Un juzgado ha bloqueado la cuentea bancaria del Ayuntamiento de Carbonero el Mayor al que hace responsable civil subsidiario de las heridas causadas por un toro que escapó de un encierro en las fiestas patronales del municipio en el año 2006. La Corporación Municipal ha recibido la notificación del embargo de la cuenta bancaria por una cantidad que supera los 24.000 euros, en virtud de la ejecución de una sentencia que considera al Ayuntamiento responsable civil subsidiario de las lesiones a varias personas que se encontraban en el campo.

El toro escapó del encierro celebrado el 12 de septiembre de ese año y seis días después embistió a dos matrimonios que estaban recogiendo moras en el paraje de El Parralejo, provocando contusiones en el tórax y erosiones a un varón y heridas graves a una vecina (rotura de cuello y heridas en mama, axila y gemelos, entre otras), según informa un diario local recogidas por Ical.

El Juzgado de instrucción de Santa María la Real de Nieva condenó en primera instancia al responsable de la empresa adjudicataria de los festejos taurinos porque agentes de la Guardia Civil declararon que éste aseguró en su momento que el toro “está recogido y que ha vuelto el solo a la finca de la empresa”.

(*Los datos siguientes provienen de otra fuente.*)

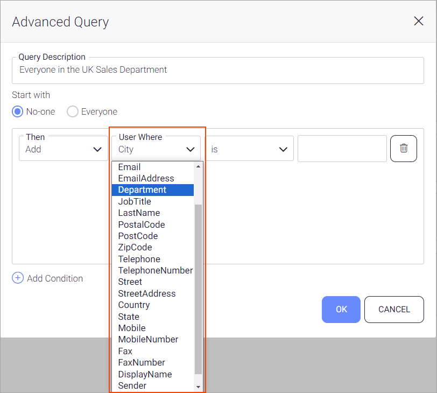The image size is (437, 393).
Task: Close the Advanced Query dialog
Action: tap(418, 22)
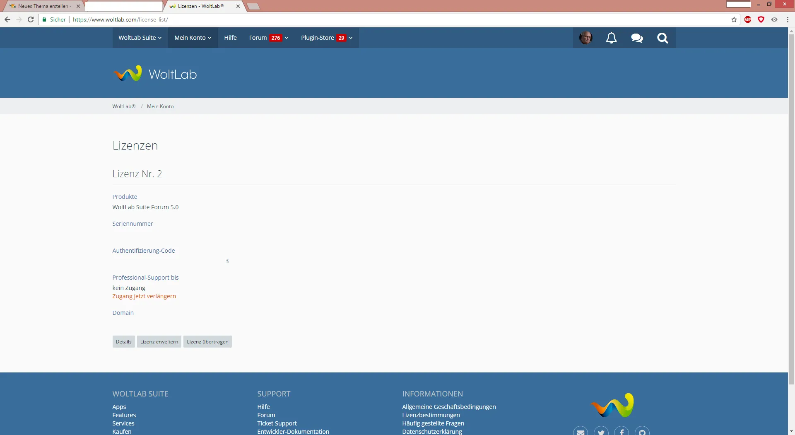Open the notifications bell icon

[x=611, y=38]
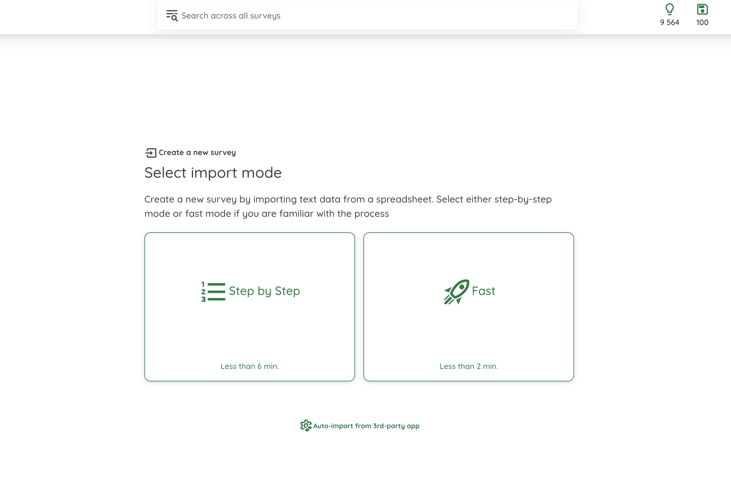
Task: Open the lightbulb insights icon
Action: click(670, 9)
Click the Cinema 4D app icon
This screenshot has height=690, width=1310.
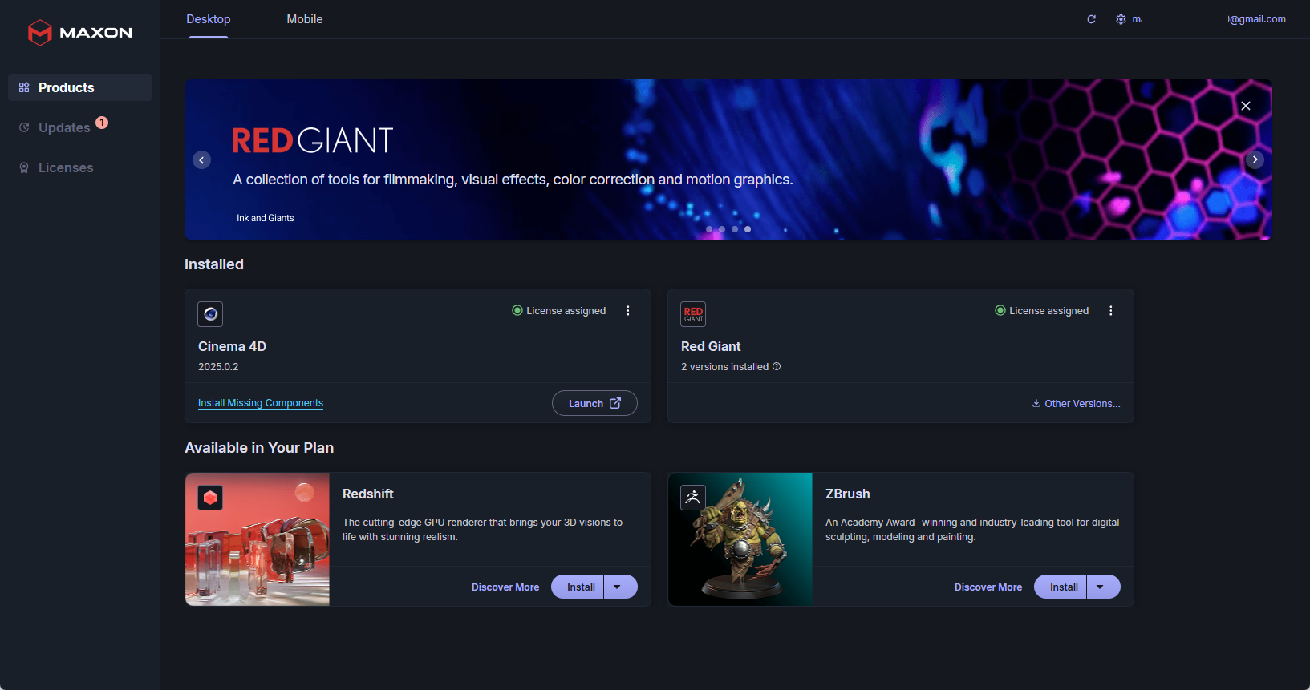click(210, 314)
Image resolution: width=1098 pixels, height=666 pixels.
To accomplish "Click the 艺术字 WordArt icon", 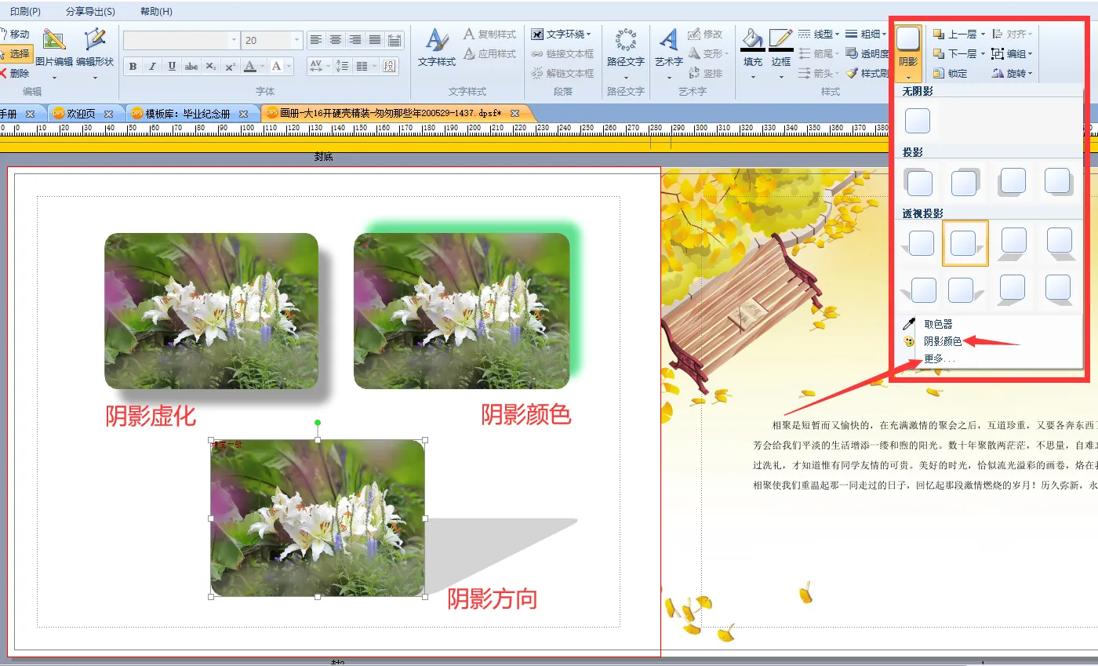I will tap(669, 41).
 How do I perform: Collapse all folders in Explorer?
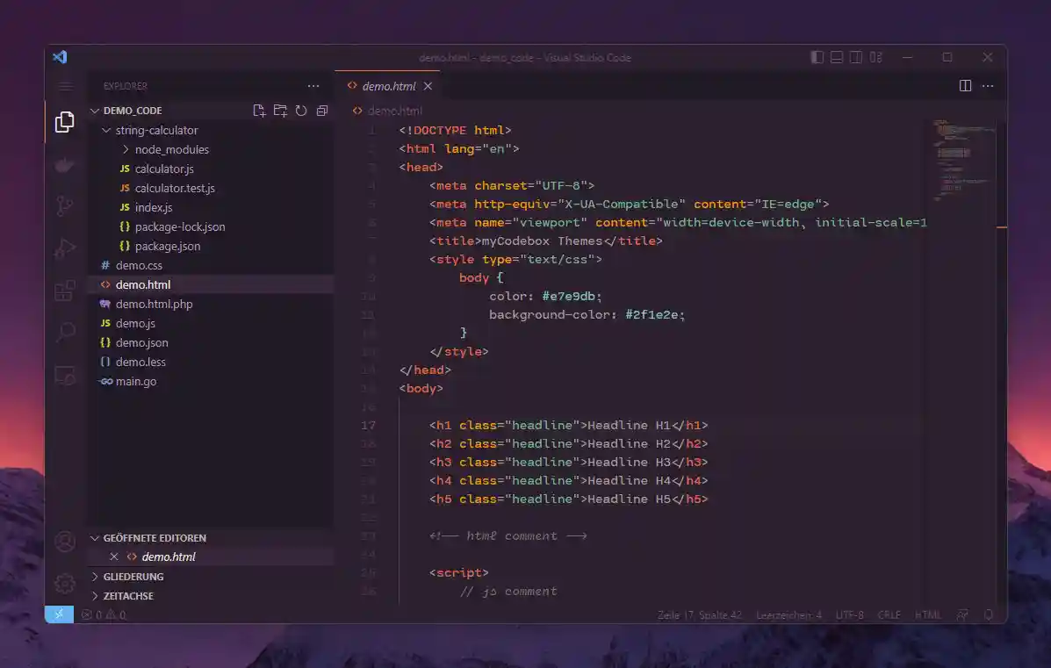click(x=322, y=111)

Tanto los heridos como el titular de la empresa presentaron recursos de apelación y la Audiencia Provincial de Segovia estimó parcialmente la argumentación de la defensa de los heridos. Así, condenó al responsable de la empresa de festejos taurinos como autor de una falta de imprudencia leve con resultado de lesiones e incorpora la declaración de responsabilidad civil subsidiaria para el Ayuntamiento de Carbonero el Mayor en cuanto al pago de las indemnizaciones fijadas por daños personales.

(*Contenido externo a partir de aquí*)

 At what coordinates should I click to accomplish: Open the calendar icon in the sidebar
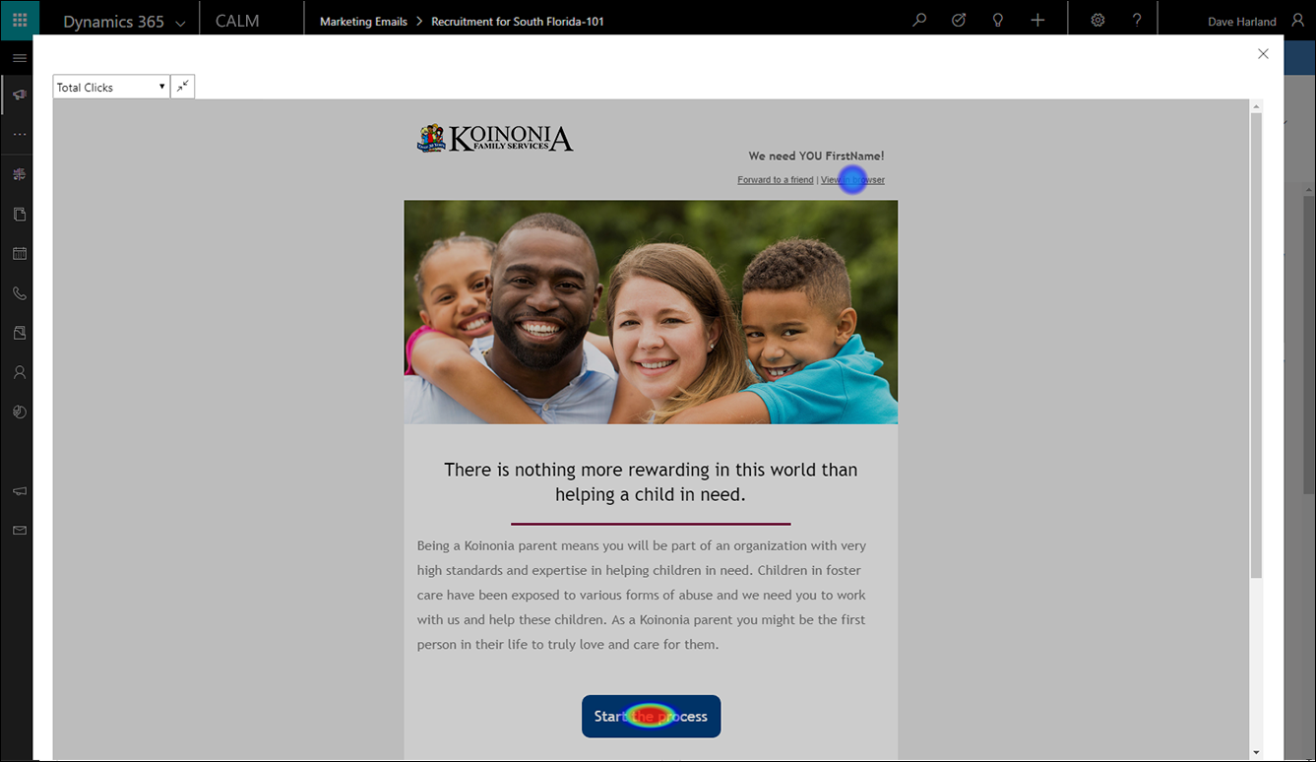(19, 253)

Maria Rubio, una de las mujeres corneadas por el astado recordaba entonces que el toro les había pillado desprevenidos: “Ibamos andando y de repente mi marido me avisó”. Según Bernardino Muñoz, que sufrió diversas contusiones, “vi el toro a escasos tres metros, y ya no nos dio tiempo a reaccionar”. A continuación, como comentan ambos, el astado atacó a la mujer propinándola cuatro cornadas en diversas partes del cuerpo.